Sale la difficoltà di reperimento del personale, più accentuata nell’artigianato – La crescita dell’occupazione si associa ad un rilevante e crescente mismatch tra domanda ed offerta di lavoro, soprattutto se qualificato. L’analisi dei dati annuali dal Sistema informativo Excelsior di Unioncamere e Ministero del Lavoro e delle Politiche Sociali, evidenzia che nel 2024 le imprese italiane segnalano una difficoltà di reperimento del personale nel 47,8% delle entrate previste, in aumento di 2,7 punti percentuali rispetto al 45,1% del 2023. La difficoltà di reperimento nelle micro e piccole imprese (MPI) sale al 51,3% (3,2 punti in più del 48,1% nel 2023), per arrivare al 59,2% nelle imprese artigiane, quota superiore di 11,4 punti percentuali alla media delle imprese del 47,8% e in aumento di 4 punti percentuali rispetto al 55,2% del 2023. L’elevata carenza di manodopera nell’artigianato è diffusa sul territorio, con una maggiore accentuazione in Veneto, Umbria, Friuli-Venezia Giulia e Trentino-Alto Adige.

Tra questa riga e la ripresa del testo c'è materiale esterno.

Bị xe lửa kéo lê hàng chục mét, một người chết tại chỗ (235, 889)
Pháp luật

Crisi della manifattura e labour hoarding – Un ulteriore paradosso è dato dal difficile reperimento del personale che si associa ad una tenuta dell’occupazione anche nei settori di manifattura interessati da una fase congiunturale negativa, evidenziando la presenza del labour hoarding (accantonamento del fattore lavoro): anche le imprese che registrano un calo di produzione trattengono il personale, dato che risulterebbe introvabile nella successiva fase di ripresa. Nei due settori manifatturieri in maggiore crisi – meccanica e moda – si registra una più ampio skill shortage (carenza di competenze): se mediamente nella manifattura nel 2024 le entrate difficili da reperire sono pari al 53,7%, nella moda salgono al 57,8% e nella meccanica arrivano al 59,6%.

Le cause del mismatch – Diversi fattori influiscono sul fenomeno della carenza di manodopera, a cui le imprese stanno reagendo con misure diversificate per attrarre giovani talenti e trattenere i lavoratori con più elevate skills ed esperienza.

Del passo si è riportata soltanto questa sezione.